It was that Saturday after Thanksgiving. The kids had
been home for the holiday, but had left to get back to
their places ahead of the weather that we might have.
Also it gets them off the road when the heavier traffic
is going on.
It was late afternoon and the phone rang. My wife answered
and handed it to me. There was a guy on the phone wanting
to know if I would like to try a new pond. What a dumb
question! I replied yes and he told me that he would be
by in about 10 minutes to pick me up. He wanted to make
it kind of a contest when we got to the pond so he told
me to choose one fly and he would have one lure to use
and see what we might catch. He had seen a one fly contest
on TV and wanted to try that sort of thing.

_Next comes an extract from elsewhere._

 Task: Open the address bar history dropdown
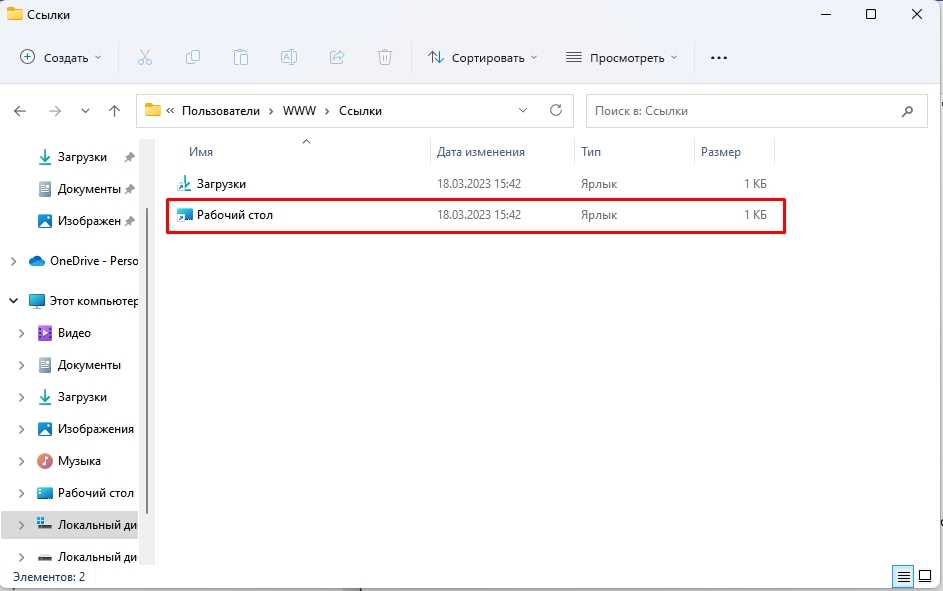point(523,111)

I told him that I would be ready and waiting for him. I
went to the garage, where there are a few fly rods and
grabbed one of them. This is a 6 wt, but I thought it
might work a little better into the wind. Also it already
had the fly I thought I would use tied on it. I was using
a leader that is about 9 feet long. This is the yellow
leech type fly I made out of SAAP Body Fur. I like this
fly because it can be seen for a country mile. This helps
as the water is cooling off.
He picked me up and we headed off to a pond. This turned
out to be some property that I have not been able to get
onto to fish. I am not sure how Bill got permission, but
I did not push the point. We hit the pond about 4:15 PM.
That meant that we would be finishing the hour as the
sun went down.
This pond is about 1.5 football fields in width and length.

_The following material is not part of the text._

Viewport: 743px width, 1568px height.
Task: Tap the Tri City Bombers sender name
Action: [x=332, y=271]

It runs east west with the dam at the east end. There are
no trees within a hundred feet of the pond. The low front
that was coming in was to the southwest of us. That meant
the wind was coming from the northeast. He chose to go to
the north side of the pond. I wanted to stay on the south
and cast into the wind. I did ask if he knew anything about
the topography of the pond. He told me this was the first
time that he had been to the pond also.
I cast out and let the fly drop for a long time. I then
started a very slow retrieve, a 1 to 2 inch slow strip
with a few second pause afterwards. This retrieve has
been working well for me lately in the cooler water. I
had moved the fly about 10 feet when I felt some
resistance and set the hook. I had a fish on, but it
did not fight very much. When I got it in it was a bass
that was around a foot long. I made sure that Bill saw
that I had caught the fish.
I cast out again and let the fly drop, as before. I then
started the same retrieve. After the fly had moved about
10 feet again, I felt the resistance. It was a carbon
copy bass. Not much fight again, but I made sure Bill
I was getting about 30 to 35 feet of line out casting
into the wind. I decided to cast at an angle more and
try to keep the fly in the area where the fish seemed
to be. Both fish had hit about 20 to 25 feet offshore.
With the angle I might have more time in the area with
fish. It was a little harder to get the line out where
I wanted it. I will have to practice more in my casting
cross wind and obliquely to it. Being in the canoe where
you can change the position of the canoe has spoiled me.
This cast did not produce any fish. I had cast toward
the dam end so I cast the opposite direction. I had just
started to retrieve the line when I felt the resistance
again. This was another bass, but only 6 inches long. But
I made sure that Bill saw that I had another one. I was up
on him 3 to 0.
I invited him to come and try this side of the pond. I made
a few more casts and did manage to get another small bass
and one little gill. Bill managed to get one bass on this
side of the pond. Then our time was up. I had him by a 5 to
1 margin. I did tell him to cast out again and then retrieve
his lure at the speed I told him. By doing it very slowly he
did get another bass to hit.
With all the conditions, I did not think that this was too
bad of a day. We caught a few fish on a pond that we knew
nothing about. Hopefully I will be able to get back to it
with the canoe sometime next summer.